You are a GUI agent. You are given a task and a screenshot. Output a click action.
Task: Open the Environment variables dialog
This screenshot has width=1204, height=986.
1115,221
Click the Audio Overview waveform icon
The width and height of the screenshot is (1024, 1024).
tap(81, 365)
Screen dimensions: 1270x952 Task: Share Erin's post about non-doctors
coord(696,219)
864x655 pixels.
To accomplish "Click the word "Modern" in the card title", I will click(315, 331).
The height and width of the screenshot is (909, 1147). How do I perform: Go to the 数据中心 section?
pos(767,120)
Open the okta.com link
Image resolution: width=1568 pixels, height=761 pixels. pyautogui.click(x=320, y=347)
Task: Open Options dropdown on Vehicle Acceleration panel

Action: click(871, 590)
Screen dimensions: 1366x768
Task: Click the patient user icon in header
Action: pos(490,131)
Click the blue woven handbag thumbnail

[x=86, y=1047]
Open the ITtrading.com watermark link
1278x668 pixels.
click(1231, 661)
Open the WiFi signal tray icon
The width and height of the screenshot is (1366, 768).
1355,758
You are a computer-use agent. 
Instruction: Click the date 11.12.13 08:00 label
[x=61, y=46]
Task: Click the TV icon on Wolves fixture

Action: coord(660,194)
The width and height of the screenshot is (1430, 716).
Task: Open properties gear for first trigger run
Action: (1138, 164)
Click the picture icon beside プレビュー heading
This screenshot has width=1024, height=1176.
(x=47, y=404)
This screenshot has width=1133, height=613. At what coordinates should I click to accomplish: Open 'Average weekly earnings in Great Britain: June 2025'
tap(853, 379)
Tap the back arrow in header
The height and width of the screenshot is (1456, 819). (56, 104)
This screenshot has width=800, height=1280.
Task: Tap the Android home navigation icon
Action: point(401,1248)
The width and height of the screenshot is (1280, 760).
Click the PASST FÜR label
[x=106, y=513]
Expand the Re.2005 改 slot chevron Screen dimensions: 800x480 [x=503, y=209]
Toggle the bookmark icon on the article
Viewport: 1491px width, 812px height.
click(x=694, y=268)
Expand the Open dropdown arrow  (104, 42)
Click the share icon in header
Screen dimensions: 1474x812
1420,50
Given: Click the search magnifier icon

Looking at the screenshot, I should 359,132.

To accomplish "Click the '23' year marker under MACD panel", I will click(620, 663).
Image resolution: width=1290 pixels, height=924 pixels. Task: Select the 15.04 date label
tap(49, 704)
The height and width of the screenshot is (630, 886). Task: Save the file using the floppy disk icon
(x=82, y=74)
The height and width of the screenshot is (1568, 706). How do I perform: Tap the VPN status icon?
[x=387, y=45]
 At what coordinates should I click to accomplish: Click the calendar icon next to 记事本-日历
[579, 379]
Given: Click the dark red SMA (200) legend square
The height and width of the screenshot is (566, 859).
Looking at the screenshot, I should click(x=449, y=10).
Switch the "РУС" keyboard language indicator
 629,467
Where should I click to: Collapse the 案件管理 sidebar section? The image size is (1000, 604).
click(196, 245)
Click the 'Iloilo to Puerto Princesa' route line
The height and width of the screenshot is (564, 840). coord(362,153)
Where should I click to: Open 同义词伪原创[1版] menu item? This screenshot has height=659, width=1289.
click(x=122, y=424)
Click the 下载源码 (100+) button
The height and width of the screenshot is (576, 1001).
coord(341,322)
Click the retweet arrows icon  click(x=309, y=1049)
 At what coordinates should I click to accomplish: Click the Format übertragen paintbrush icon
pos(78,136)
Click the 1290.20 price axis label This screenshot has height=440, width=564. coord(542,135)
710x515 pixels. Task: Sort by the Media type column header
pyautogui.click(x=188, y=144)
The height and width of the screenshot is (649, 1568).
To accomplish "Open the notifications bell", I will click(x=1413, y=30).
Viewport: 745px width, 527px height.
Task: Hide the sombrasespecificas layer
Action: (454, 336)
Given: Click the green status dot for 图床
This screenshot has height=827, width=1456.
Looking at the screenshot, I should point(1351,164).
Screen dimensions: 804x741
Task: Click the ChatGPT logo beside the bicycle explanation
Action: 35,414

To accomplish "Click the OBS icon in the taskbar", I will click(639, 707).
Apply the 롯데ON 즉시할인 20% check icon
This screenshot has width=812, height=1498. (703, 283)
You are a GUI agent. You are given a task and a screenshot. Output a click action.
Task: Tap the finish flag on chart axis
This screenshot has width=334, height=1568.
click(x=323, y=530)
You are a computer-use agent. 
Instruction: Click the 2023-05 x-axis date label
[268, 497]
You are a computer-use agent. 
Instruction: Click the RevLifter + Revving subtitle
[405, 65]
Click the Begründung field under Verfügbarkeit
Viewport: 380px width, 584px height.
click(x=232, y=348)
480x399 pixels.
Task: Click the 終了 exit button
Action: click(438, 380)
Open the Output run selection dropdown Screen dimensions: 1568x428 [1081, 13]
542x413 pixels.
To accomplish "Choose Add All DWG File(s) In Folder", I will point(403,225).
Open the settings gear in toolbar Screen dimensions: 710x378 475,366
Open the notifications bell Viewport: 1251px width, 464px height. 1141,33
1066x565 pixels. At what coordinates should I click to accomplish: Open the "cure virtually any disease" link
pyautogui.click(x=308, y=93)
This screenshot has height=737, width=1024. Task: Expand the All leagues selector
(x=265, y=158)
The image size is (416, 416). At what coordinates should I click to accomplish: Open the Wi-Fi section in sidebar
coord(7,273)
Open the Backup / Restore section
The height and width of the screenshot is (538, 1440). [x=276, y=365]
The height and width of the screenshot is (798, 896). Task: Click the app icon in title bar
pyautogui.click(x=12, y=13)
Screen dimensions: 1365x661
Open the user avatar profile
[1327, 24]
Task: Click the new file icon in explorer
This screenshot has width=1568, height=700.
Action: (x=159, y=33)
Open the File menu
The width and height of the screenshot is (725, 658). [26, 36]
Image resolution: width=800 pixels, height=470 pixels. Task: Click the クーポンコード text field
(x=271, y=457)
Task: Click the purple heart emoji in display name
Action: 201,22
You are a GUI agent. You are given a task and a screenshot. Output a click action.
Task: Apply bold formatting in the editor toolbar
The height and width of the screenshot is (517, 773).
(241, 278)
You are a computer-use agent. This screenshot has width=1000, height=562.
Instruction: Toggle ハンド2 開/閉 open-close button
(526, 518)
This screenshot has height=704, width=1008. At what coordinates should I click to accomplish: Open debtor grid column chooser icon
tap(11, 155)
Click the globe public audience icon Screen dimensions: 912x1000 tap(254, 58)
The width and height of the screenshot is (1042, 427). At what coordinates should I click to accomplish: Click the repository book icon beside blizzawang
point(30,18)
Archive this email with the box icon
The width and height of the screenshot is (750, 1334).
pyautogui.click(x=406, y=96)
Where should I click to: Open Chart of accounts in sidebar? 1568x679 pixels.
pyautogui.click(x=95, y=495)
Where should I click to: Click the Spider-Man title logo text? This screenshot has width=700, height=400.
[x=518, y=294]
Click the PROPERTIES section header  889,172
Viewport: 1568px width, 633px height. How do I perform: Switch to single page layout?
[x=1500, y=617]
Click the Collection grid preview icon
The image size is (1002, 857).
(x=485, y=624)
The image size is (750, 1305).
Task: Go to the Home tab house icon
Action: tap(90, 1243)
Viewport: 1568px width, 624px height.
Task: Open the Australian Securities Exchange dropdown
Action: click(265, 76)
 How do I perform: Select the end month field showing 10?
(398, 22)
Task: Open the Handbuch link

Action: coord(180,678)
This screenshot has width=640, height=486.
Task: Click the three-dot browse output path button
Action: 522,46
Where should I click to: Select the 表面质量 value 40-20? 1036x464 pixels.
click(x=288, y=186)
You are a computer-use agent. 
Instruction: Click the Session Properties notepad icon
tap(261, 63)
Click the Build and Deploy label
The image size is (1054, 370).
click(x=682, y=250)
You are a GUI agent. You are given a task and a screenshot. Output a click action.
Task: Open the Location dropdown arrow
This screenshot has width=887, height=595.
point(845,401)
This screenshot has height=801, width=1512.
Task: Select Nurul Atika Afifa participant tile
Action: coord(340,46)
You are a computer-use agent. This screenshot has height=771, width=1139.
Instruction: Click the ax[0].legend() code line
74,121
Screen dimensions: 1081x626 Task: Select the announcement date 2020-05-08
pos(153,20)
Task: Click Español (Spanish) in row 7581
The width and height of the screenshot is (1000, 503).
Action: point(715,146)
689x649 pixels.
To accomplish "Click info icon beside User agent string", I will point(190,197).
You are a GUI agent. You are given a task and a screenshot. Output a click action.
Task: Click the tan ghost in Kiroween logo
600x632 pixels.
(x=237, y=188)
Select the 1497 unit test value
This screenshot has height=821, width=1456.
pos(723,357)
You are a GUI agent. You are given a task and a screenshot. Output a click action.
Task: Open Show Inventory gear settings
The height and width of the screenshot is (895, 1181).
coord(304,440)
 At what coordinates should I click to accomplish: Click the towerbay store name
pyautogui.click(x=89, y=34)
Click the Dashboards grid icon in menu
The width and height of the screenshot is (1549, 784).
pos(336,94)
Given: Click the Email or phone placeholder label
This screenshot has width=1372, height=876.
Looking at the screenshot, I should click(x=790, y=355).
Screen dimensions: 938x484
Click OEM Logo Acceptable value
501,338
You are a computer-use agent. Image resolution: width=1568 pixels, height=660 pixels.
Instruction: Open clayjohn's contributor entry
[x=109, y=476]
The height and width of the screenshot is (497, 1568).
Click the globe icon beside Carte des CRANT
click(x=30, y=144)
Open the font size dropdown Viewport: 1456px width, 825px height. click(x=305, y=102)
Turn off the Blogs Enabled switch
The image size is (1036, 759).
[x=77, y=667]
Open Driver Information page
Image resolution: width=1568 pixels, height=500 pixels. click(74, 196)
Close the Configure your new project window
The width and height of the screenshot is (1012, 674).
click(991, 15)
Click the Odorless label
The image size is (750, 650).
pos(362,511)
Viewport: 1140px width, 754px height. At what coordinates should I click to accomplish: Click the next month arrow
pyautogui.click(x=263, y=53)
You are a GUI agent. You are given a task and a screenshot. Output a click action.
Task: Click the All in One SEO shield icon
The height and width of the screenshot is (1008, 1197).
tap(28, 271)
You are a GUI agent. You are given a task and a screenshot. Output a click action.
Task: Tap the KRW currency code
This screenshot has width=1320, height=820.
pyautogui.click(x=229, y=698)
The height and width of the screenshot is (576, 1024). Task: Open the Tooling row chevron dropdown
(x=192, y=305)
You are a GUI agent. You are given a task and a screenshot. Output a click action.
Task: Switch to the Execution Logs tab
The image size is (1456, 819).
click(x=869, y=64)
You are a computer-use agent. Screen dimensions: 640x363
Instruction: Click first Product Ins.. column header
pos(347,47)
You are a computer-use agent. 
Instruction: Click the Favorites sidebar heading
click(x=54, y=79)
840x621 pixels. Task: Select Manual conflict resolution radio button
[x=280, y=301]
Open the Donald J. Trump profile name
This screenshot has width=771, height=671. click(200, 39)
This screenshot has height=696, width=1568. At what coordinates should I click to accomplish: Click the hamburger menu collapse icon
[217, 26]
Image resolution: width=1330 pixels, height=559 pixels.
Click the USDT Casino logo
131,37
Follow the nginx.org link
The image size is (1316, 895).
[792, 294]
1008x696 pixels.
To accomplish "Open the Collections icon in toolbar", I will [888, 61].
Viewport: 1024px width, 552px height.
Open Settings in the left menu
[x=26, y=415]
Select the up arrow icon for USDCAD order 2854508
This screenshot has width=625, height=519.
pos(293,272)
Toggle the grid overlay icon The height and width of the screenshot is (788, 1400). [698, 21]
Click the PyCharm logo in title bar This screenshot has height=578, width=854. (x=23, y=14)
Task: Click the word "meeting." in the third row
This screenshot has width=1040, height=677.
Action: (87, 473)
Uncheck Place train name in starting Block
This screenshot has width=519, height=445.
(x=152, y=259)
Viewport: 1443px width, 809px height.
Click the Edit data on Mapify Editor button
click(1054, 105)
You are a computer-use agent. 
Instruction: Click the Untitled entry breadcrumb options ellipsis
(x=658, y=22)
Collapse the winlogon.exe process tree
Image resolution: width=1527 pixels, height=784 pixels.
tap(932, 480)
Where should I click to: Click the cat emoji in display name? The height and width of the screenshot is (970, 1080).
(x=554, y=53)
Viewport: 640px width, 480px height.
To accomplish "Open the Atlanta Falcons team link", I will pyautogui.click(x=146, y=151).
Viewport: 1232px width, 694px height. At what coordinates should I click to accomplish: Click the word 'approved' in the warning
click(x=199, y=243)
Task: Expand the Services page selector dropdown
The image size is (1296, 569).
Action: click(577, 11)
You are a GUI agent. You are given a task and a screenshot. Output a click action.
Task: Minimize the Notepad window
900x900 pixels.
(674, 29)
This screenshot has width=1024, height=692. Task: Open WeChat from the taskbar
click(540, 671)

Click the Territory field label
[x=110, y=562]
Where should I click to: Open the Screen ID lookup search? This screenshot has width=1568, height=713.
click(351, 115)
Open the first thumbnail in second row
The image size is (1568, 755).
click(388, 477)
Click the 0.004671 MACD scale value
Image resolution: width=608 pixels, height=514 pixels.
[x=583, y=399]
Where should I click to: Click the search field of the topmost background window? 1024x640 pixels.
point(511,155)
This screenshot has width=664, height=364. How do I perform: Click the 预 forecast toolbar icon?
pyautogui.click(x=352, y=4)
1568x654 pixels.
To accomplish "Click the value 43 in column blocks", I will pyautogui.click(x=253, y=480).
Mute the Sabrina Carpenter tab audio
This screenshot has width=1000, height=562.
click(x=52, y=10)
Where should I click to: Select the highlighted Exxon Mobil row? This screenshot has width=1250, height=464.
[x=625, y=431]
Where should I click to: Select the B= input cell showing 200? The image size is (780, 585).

## Problem:
From the records above, reproduce exactly the lines from the one with "Toggle the grid" to the one with "Task: Click the word", both included, and no others.

## Reply:
Toggle the grid overlay icon The height and width of the screenshot is (788, 1400). [698, 21]
Click the PyCharm logo in title bar This screenshot has height=578, width=854. (x=23, y=14)
Task: Click the word "meeting." in the third row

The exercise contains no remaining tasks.